Eine Ausnahme hiervon machen scheinbar die englischen Selbstverwaltungskolonien, in deren Verfassungen die Notwendigkeit vorgeschrieben ist, dass die Minister einem der beiden Häuser des Parlaments angehören müssen. Aber diese Kautel ist deswegen in die Verfassung eingefügt, um dem Mutterland gegenüber eine Schranke aufzuerlegen, keineswegs aber so gedacht, dass man mit der Anordnung des parlamentarischen Ministerkabinetts das Wesen der parlamentarischen Regierung erschöpfen wollte.
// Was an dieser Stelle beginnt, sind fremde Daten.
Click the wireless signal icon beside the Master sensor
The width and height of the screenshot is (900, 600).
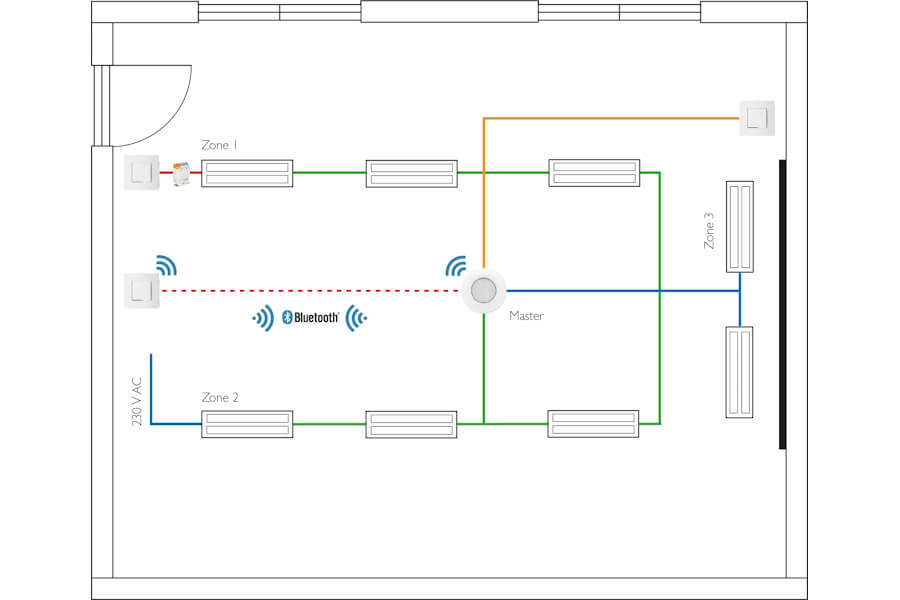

Der beste Beleg dafür, dass das parlamentarische Ministerkabinett nicht das Wesen der parlamentarischen Regierung ausmacht, ist ferner die Tatsache, dass Staaten, welche ein solches Ministerkabinett besitzen, zu einer echten parlamentarischen Regierung mitunter nicht zu gelangen brauchen, sondern nur einen Scheinparlamentarismus entwickeln. Hierher gehören die Balkanstaaten und Spanien. Hier beruft der König nach seinem Willen abwechselnd die Führer der um die Staatsherrschaft streitenden Parteien zu Ministern und diese machen nach ihrem Willen die Parlamentswahlen und nach ihrem Willen die Parlamentsmajorität, die sie für ihr autokratisches Vorgehen brauchen.[1]
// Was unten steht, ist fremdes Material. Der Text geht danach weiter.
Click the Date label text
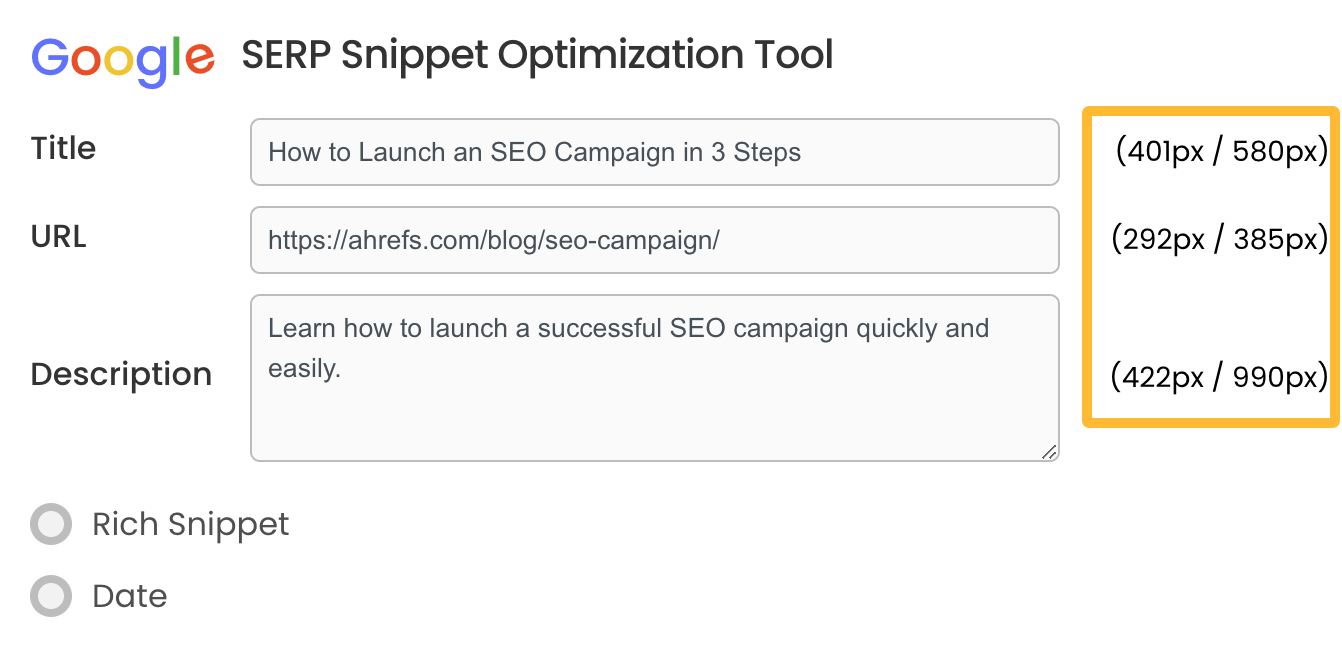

Auch in einem anderen Staat, der sich bisher von der parlamentarischen Regierungsweise nach englischem Muster ferngehalten hat, können wir die allmähliche Umbildung der Verfassung durch die Parlamentspraxis beobachten, die schliesslich auch hier zu parlamentarischer Regierung führen wird. Es ist Schweden. Die Verfassung dieses Staats von 1809 beruht auf einem Dualismus, der von den Urhebern der Verfassung konsequent durchgeführt wurde.[2]

Monarch und Reichstag stehen sich hier gleichberechtigt gegenüber. Jedes Organ selbständig und mit einer eigenen Kompetenz ausgerüstet. Die Handlungsfreiheit und Machtvollkommenheit des Reichstags ist ausserordentlich gross. Ihm steht insbesondere die ausschliessliche Feststellung des Budgets zu, und wer aus der Verfassungsgeschichte weiss, wie wichtig diese Machtvollkommenheit sowohl im Staatsleben Englands und anderer Staaten geworden ist, wird die Bedeutung dieser Machtvollkommenheit gewiss nicht unterschätzen. Auch der Monarch hat wieder seine vom Reichstag vollständig getrennte Machtssphäre, insbesondere ein umfassendes Verordnungsrecht (praeter legem) in sogenannten ökonomischen Angelegenheiten. Was dazu gehört, ist nicht ausdrücklich im Gesetze vorgeschrieben. (§ 89 der Verfassung). Man kann den Begriff nur ungefähr umschreiben wie z. B. § 34 der Reichstagsordnung von 1810 als das. „was zu der allgemeinen Haushaltung des Reiches und zu den öffentlichen Einrichtungen wie Erziehungs- und Unterrichtswesen, allgemeine Armenpflege, Ackerbau, Bergwerke usw. gehört.“ Auf dem Gebiete der bürgerlichen und Strafgesetze wie auch der militärischen Strafgesetze der Kirchen- und Gemeindegesetze müssen hingegen Reichstag und König zusammenwirken (§ 87 und § 57 der Verfassung).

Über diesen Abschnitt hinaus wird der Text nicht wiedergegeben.